WHAT YOU HAVE TO DO: The reply should consist of every entry, repeated exactly.

DATASET EXCERPTS:
/---
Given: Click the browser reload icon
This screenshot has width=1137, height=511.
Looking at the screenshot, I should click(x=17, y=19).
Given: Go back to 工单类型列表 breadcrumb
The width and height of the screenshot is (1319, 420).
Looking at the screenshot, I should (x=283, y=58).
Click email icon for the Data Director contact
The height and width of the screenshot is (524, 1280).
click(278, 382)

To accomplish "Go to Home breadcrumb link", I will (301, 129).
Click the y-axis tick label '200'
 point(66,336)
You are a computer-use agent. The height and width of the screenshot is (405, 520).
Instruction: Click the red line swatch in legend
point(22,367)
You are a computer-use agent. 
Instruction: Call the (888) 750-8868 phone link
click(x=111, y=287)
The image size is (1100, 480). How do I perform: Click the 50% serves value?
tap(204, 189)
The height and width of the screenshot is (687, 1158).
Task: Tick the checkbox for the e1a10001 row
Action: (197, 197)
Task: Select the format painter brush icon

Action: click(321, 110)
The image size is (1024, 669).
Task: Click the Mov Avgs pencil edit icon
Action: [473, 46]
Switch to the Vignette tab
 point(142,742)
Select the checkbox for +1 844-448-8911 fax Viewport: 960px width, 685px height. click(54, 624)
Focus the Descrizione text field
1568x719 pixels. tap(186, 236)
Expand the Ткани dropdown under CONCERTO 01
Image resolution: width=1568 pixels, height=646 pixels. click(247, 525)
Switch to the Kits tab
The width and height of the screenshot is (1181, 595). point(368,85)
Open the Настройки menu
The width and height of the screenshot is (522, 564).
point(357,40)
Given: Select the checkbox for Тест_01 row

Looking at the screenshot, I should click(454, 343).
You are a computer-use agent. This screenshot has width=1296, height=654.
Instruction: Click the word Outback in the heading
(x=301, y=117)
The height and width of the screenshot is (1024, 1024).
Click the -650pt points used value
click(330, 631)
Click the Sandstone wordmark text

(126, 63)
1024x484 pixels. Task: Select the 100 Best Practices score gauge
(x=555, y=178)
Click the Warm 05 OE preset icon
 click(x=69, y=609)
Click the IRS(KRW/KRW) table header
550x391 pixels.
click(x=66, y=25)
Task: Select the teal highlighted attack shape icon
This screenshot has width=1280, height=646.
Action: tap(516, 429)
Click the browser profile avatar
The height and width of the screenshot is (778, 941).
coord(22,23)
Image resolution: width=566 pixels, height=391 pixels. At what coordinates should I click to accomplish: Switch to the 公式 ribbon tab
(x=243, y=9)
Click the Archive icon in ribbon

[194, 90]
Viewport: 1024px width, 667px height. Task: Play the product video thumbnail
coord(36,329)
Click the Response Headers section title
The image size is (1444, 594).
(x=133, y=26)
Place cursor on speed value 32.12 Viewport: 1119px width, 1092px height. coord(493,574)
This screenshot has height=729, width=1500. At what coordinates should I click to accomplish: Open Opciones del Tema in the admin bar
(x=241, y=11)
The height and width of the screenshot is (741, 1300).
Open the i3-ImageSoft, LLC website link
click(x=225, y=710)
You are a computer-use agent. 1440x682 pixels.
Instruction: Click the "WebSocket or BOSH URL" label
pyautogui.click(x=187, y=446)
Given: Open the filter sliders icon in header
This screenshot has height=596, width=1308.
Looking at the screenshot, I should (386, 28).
\---
FINISHED TASK:
Given: Click the browser reload icon
This screenshot has width=1137, height=511.
Looking at the screenshot, I should click(x=17, y=19).
Given: Go back to 工单类型列表 breadcrumb
The width and height of the screenshot is (1319, 420).
Looking at the screenshot, I should (x=283, y=58).
Click email icon for the Data Director contact
The height and width of the screenshot is (524, 1280).
click(278, 382)

To accomplish "Go to Home breadcrumb link", I will (301, 129).
Click the y-axis tick label '200'
 point(66,336)
You are a computer-use agent. The height and width of the screenshot is (405, 520).
Instruction: Click the red line swatch in legend
point(22,367)
You are a computer-use agent. 
Instruction: Call the (888) 750-8868 phone link
click(x=111, y=287)
The image size is (1100, 480). How do I perform: Click the 50% serves value?
tap(204, 189)
The height and width of the screenshot is (687, 1158).
Task: Tick the checkbox for the e1a10001 row
Action: (197, 197)
Task: Select the format painter brush icon

Action: click(321, 110)
The image size is (1024, 669).
Task: Click the Mov Avgs pencil edit icon
Action: [473, 46]
Switch to the Vignette tab
 point(142,742)
Select the checkbox for +1 844-448-8911 fax Viewport: 960px width, 685px height. click(54, 624)
Focus the Descrizione text field
1568x719 pixels. tap(186, 236)
Expand the Ткани dropdown under CONCERTO 01
Image resolution: width=1568 pixels, height=646 pixels. click(247, 525)
Switch to the Kits tab
The width and height of the screenshot is (1181, 595). point(368,85)
Open the Настройки menu
The width and height of the screenshot is (522, 564).
point(357,40)
Given: Select the checkbox for Тест_01 row

Looking at the screenshot, I should click(454, 343).
You are a computer-use agent. This screenshot has width=1296, height=654.
Instruction: Click the word Outback in the heading
(x=301, y=117)
The height and width of the screenshot is (1024, 1024).
Click the -650pt points used value
click(330, 631)
Click the Sandstone wordmark text

(126, 63)
1024x484 pixels. Task: Select the 100 Best Practices score gauge
(x=555, y=178)
Click the Warm 05 OE preset icon
 click(x=69, y=609)
Click the IRS(KRW/KRW) table header
550x391 pixels.
click(x=66, y=25)
Task: Select the teal highlighted attack shape icon
This screenshot has width=1280, height=646.
Action: tap(516, 429)
Click the browser profile avatar
The height and width of the screenshot is (778, 941).
coord(22,23)
Image resolution: width=566 pixels, height=391 pixels. At what coordinates should I click to accomplish: Switch to the 公式 ribbon tab
(x=243, y=9)
Click the Archive icon in ribbon

[194, 90]
Viewport: 1024px width, 667px height. Task: Play the product video thumbnail
coord(36,329)
Click the Response Headers section title
The image size is (1444, 594).
(x=133, y=26)
Place cursor on speed value 32.12 Viewport: 1119px width, 1092px height. coord(493,574)
This screenshot has height=729, width=1500. At what coordinates should I click to accomplish: Open Opciones del Tema in the admin bar
(x=241, y=11)
The height and width of the screenshot is (741, 1300).
Open the i3-ImageSoft, LLC website link
click(x=225, y=710)
You are a computer-use agent. 1440x682 pixels.
Instruction: Click the "WebSocket or BOSH URL" label
pyautogui.click(x=187, y=446)
Given: Open the filter sliders icon in header
This screenshot has height=596, width=1308.
Looking at the screenshot, I should (386, 28).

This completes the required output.